** START DATASET ENTRIES **

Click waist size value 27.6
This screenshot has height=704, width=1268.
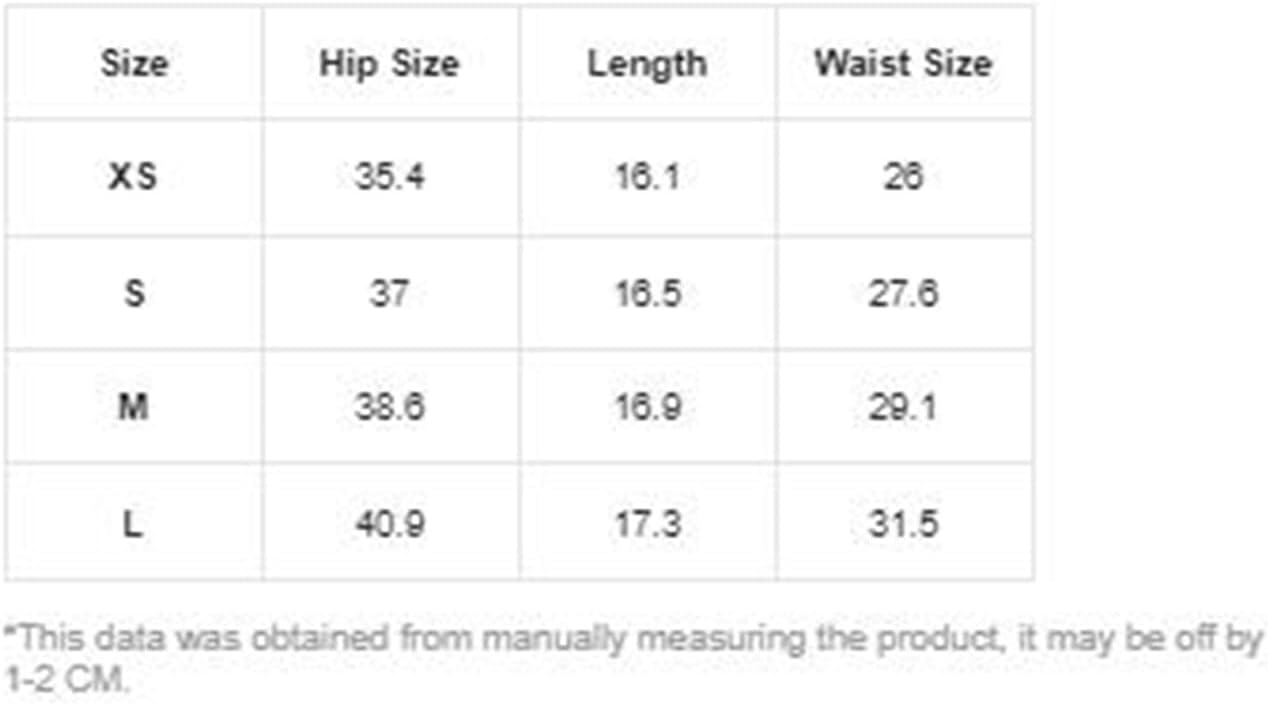(x=903, y=293)
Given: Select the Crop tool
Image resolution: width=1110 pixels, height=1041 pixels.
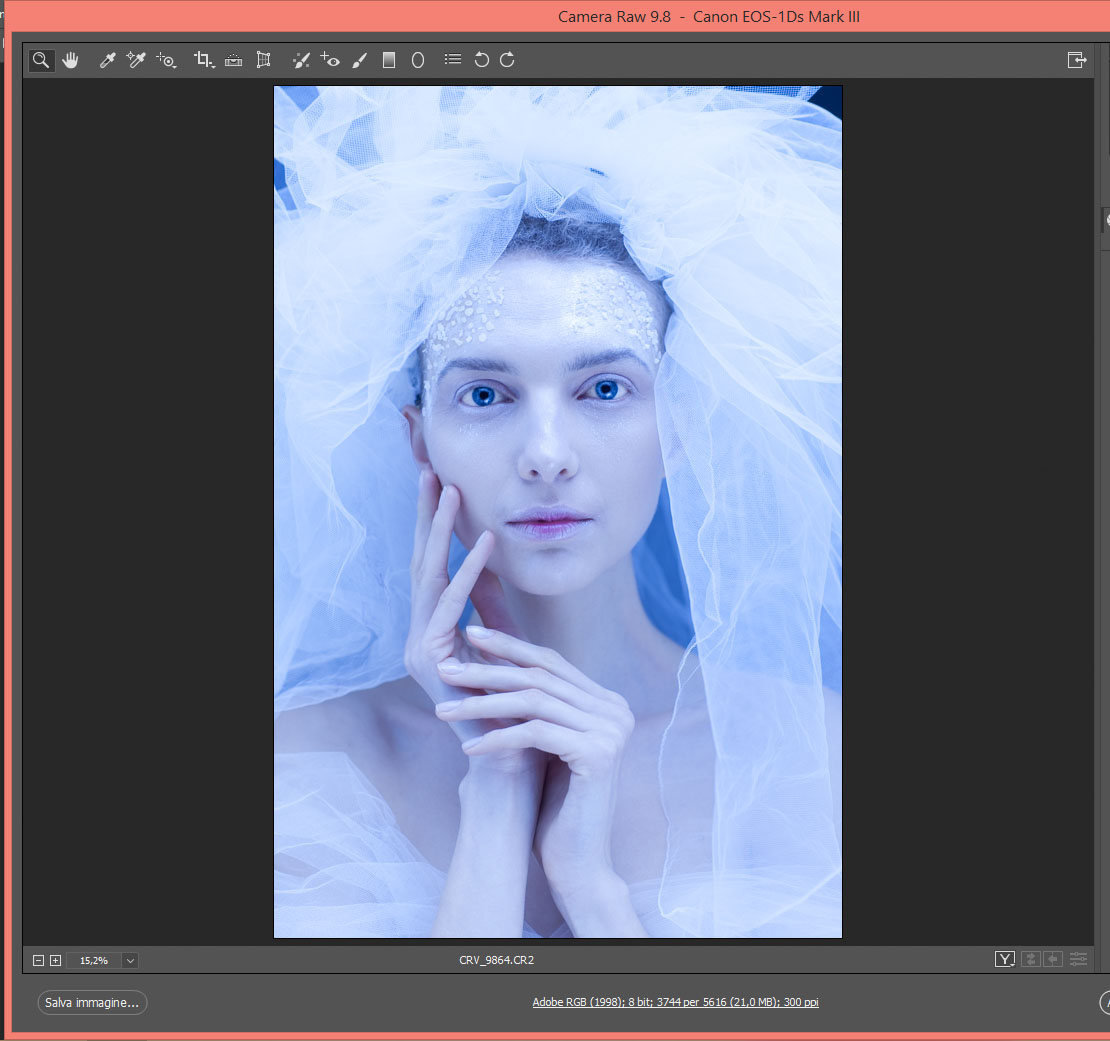Looking at the screenshot, I should [x=203, y=60].
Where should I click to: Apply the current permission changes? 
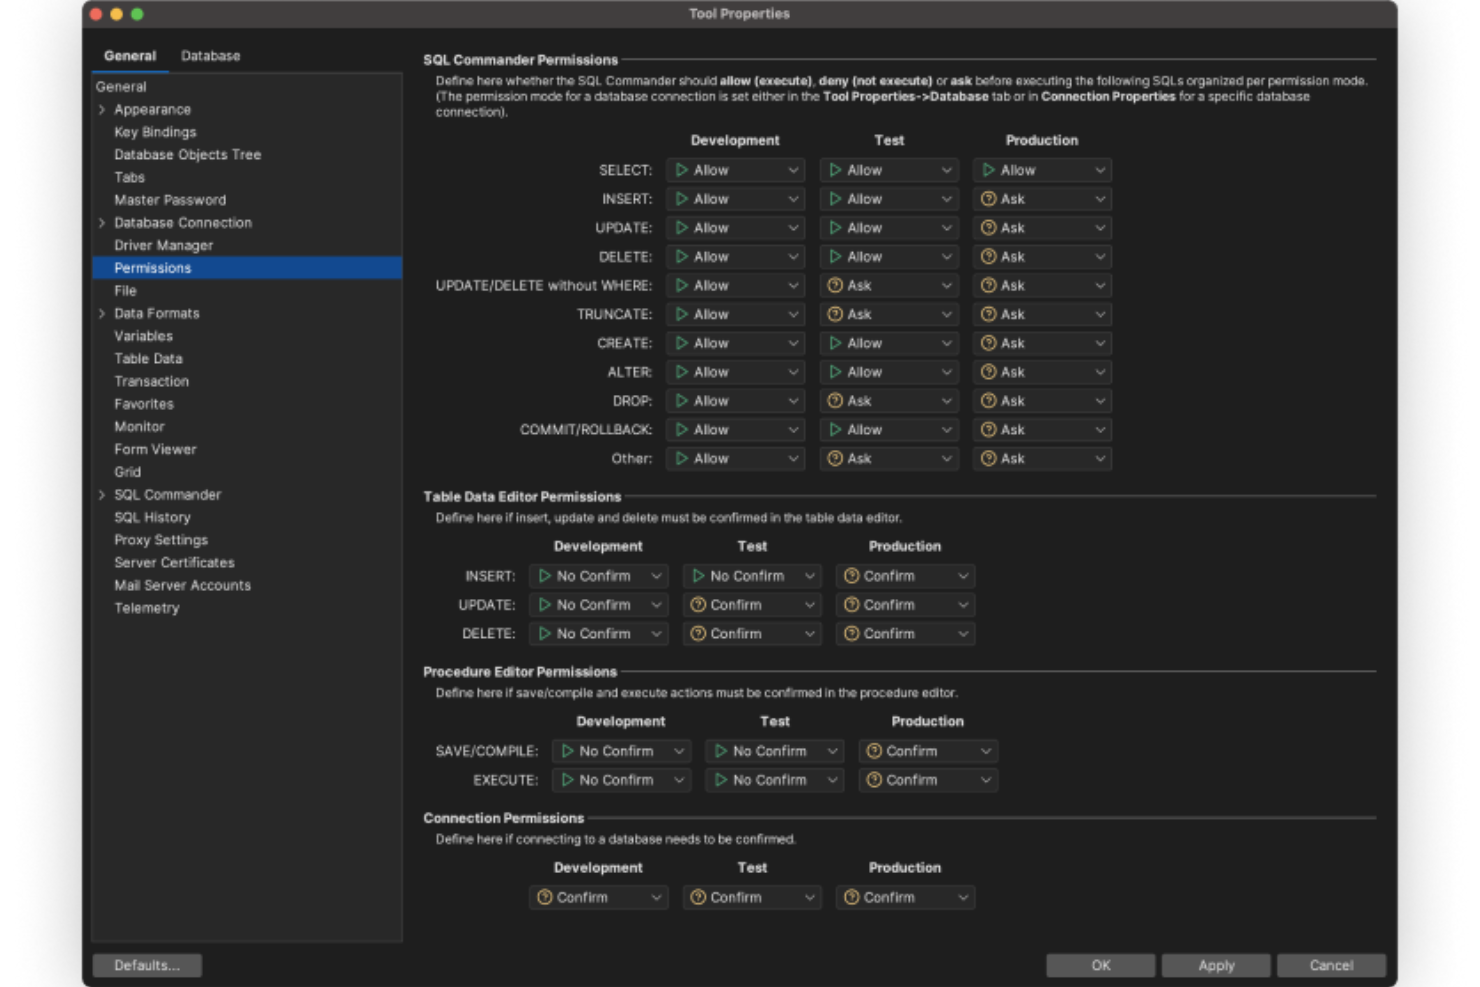1217,965
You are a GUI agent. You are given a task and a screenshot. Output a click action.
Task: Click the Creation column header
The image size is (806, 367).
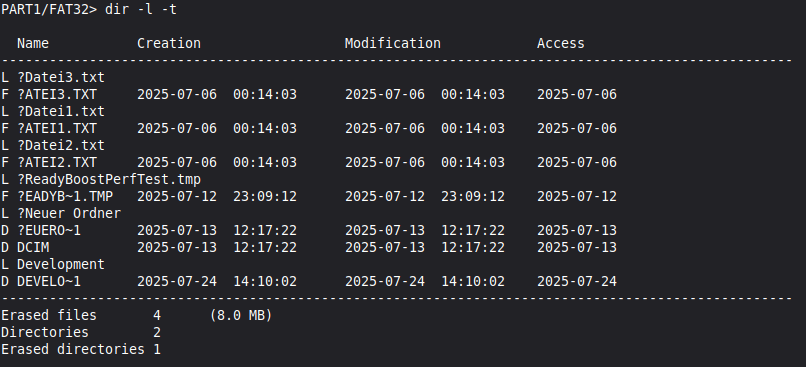(x=169, y=44)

** END DATASET ENTRIES **

§ YOUR OBJECTIVE: Format every line of the rows above as a Markdown table with two columns, Line and Text: Line holds a sequential number and Text holds the line itself. Skip blank lines, and leave the pictures out.

§ PROBLEM SOLUTION:
| Line | Text |
|---|---|
| 1 | Click waist size value 27.6 |
| 2 | This screenshot has height=704, width=1268. |
| 3 | (x=903, y=293) |
| 4 | Given: Select the Crop tool |
| 5 | Image resolution: width=1110 pixels, height=1041 pixels. |
| 6 | Looking at the screenshot, I should [x=203, y=60]. |
| 7 | Where should I click to: Apply the current permission changes?  |
| 8 | 1217,965 |
| 9 | You are a GUI agent. You are given a task and a screenshot. Output a click action. |
| 10 | Task: Click the Creation column header |
| 11 | The image size is (806, 367). |
| 12 | (x=169, y=44) |